I was struck by the application of this last epithet to M. de Charlus, and said to myself that this half-madness might perhaps account for certain things, such as his having appeared so delighted by his own proposal that I should ask Bloch to castigate his mother. I decided that, by reason not only of the things he said but of the way in which he said them, M. de Charlus must be a little mad. The first time that one listens to a barrister or an actor, one is surprised by his tone, so different from the conversational. But, observing that everyone else seems to find this quite natural, one says nothing about it to other people, one says nothing in fact to oneself, one is content with appreciating the degree of talent shewn. At the most, one may think, of an actor at the Théâtre-Français: “Why, instead of letting his raised arm fall naturally, did he make it drop in a series of little jerks broken by pauses for at least ten minutes?” or of a Labori: “Why, whenever he opened his mouth, did he utter those tragic, unexpected sounds to express the simplest things?” But as everybody admits these actions to be necessary and obvious one is not shocked by them. So, upon thinking it over, one said to oneself that M. de Charlus spoke of himself with undue emphasis in a tone which was not in the least that of ordinary speech. It seemed as though one might have at any moment interrupted him with: “But why do you shout so? Why are you so offensive?” only everyone seemed to have tacitly agreed that it was all right. And one took one’s place in the circle which applauded his outbursts. But certainly, at certain moments, a stranger might have thought that he was listening to the ravings of a maniac.
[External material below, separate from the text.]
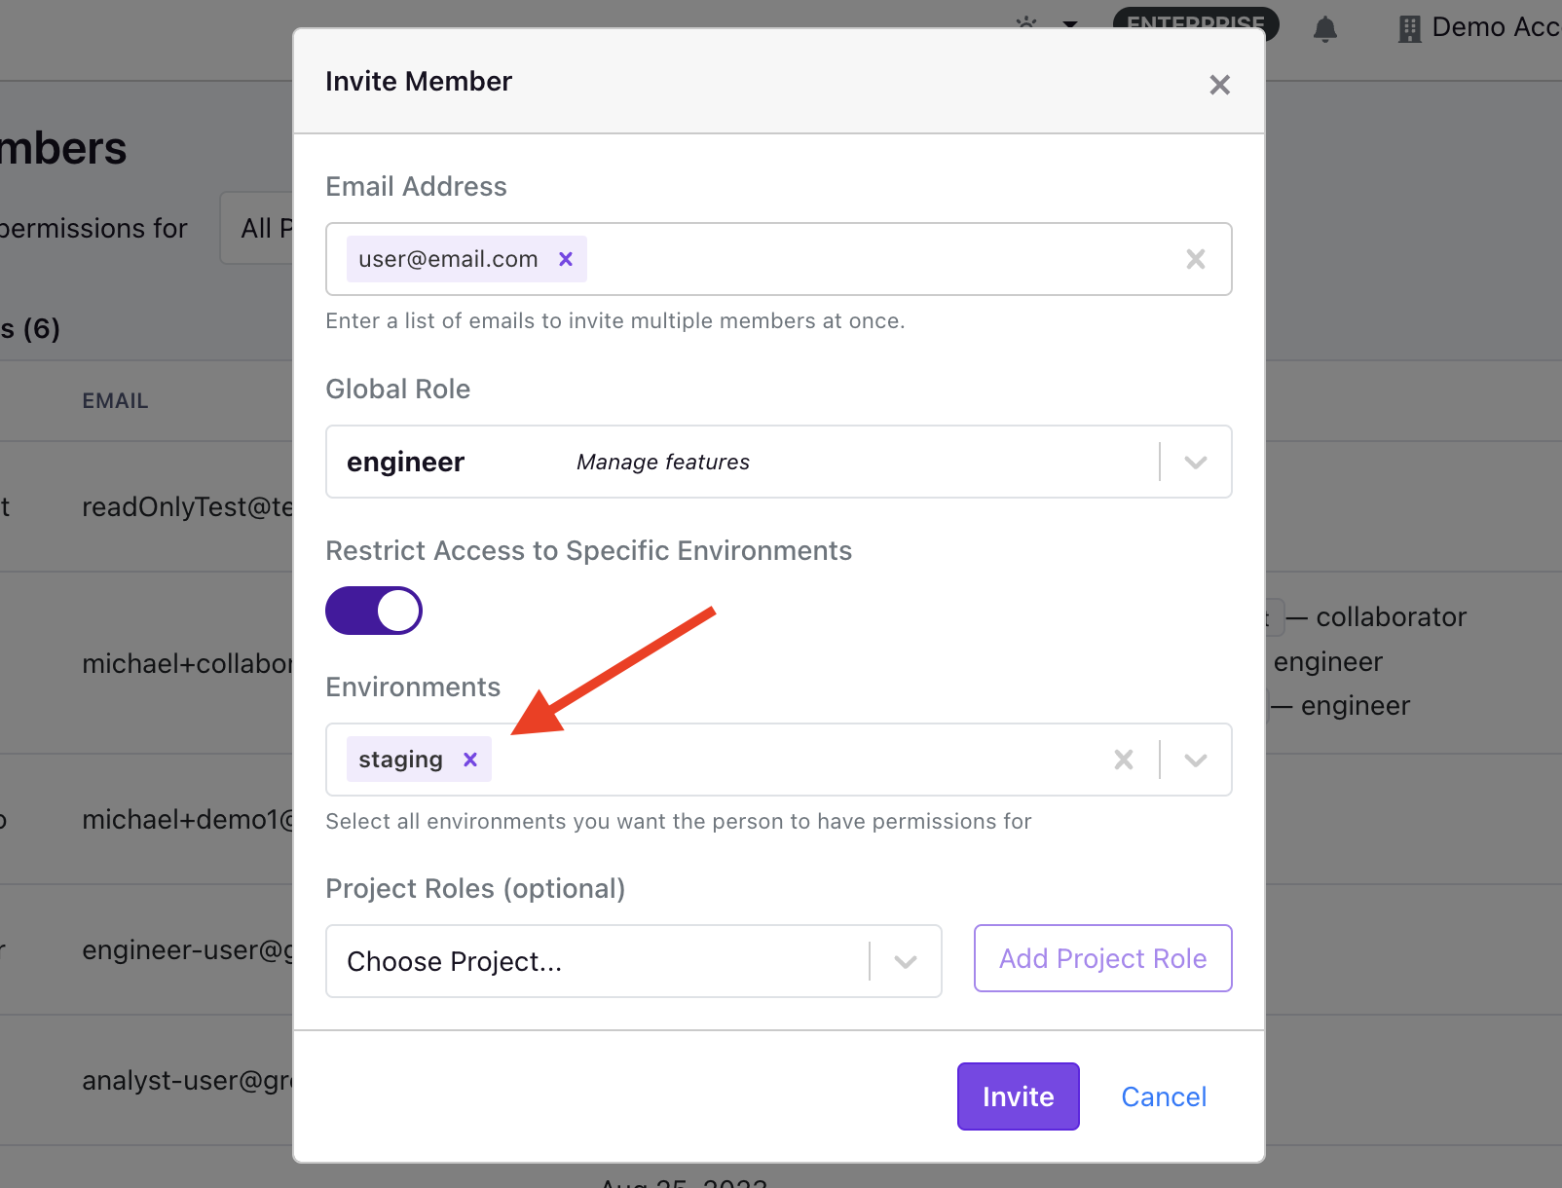This screenshot has width=1562, height=1188.
Task: Close the Invite Member dialog
Action: 1219,85
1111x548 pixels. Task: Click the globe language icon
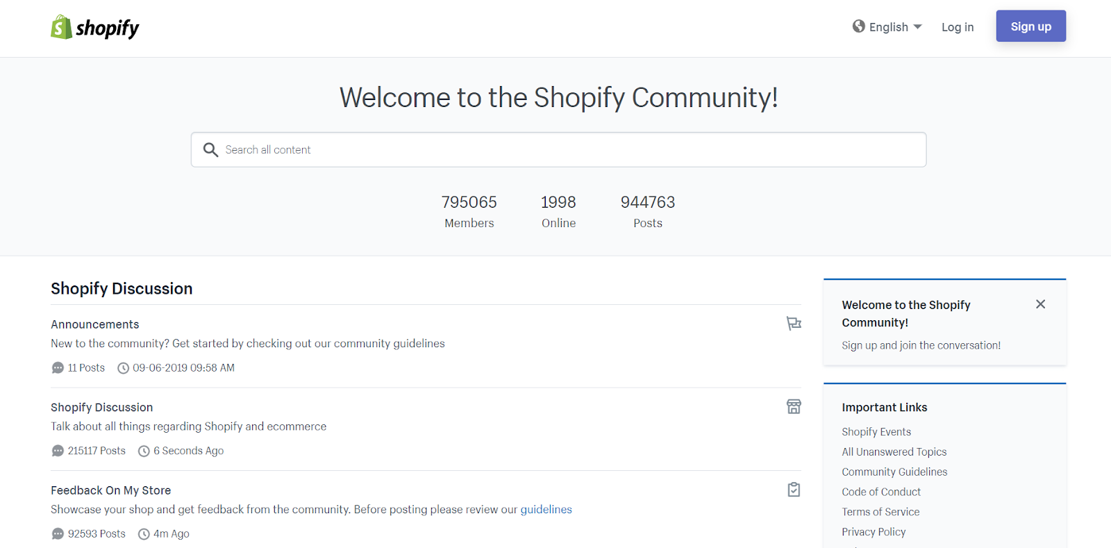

“But are you sure you’re not thinking of some one else? Do you really mean my brother-in-law Palamède?” went on the Duchess, a trace of impertinence grafted upon her natural simplicity.

I replied that I was absolutely sure, and that M. de Charlus must have failed to catch my name.

“Oh well! I shall leave you now,” said Mme. de Guermantes, as though she regretted the parting. “I must look in for a moment at the Princesse de Ligne’s. You aren’t going on there? No? You don’t care for parties? You’re very wise, they are too boring for words. If only I hadn’t got to go. But she’s my cousin; it wouldn’t be polite. I am sorry, selfishly, for my own sake, because I could have taken you there, and brought you back afterwards, too. So I shall say good-bye now, and look forward to Friday.”

That M. de Charlus should have blushed to be seen with me by M. d’Argencourt was all very well. But that to his own sister-in-law, who had so high an opinion of him besides, he should deny all knowledge of me, knowledge which was perfectly natural seeing that I was a friend of both his aunt and his nephew, was a thing that I could not understand.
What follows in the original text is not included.